Projektmanagement als Chance, besondere Aufgaben effizienter abzuwickeln
Der Erfolg eines Projekts ist von vielen Faktoren abhängig. Von der Unternehmenspolitik über die Änderungswünsche des Auftraggebers bis zur Teamzusammensetzung. Auch wenn nicht alles immer zu steuern ist, so können Sie mit einem guten Projektmanagement Vielem vorbeugen.

Das Projektmanagement beinhaltet die systematische Zusammenarbeit von Planung und Abwicklung für ein Vorhaben
Die Entwicklung des Projektmanagements
Selbstverständlich wurden in der Vergangenheit schon einige Jahrtausende lang Geschäfte betrieben und große Vorhaben durchgeführt, ohne dass es Projektmanagement gab.
Es fehlte die systematische Zusammenarbeit von Planung und Abwicklung für Vorhaben.
Erst die Erkenntnis in den 50er Jahren, dass mit der immer komplexeren Aufgabenteilung und den immer knapper werdenden Termin- und Kostenvorgaben, die bis dahin eingesetzten Liniensysteme nicht mehr funktionierten, haben zum Aufbau des Projektmanagements geführt.

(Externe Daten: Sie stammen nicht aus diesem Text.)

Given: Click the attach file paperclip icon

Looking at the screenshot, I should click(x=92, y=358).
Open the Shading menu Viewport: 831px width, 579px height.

Vorteile im Projektmanagement
Menschen, Abteilungen und Unternehmen neigen dazu, Aufgaben und Probleme aus Ihrer eigenen Sicht zu betrachten. So werden aus notwendigen Arbeiten, die zur Erledigung eines Auftrags erforderlich sind, schnell nur die eigenen Aufgaben, die in das Blickfeld geraten.
Hier finden Sie den eigentlichen großen Nutzen in der Abwicklung über ein Projekt: das Arbeiten an einem gemeinsamen Ziel.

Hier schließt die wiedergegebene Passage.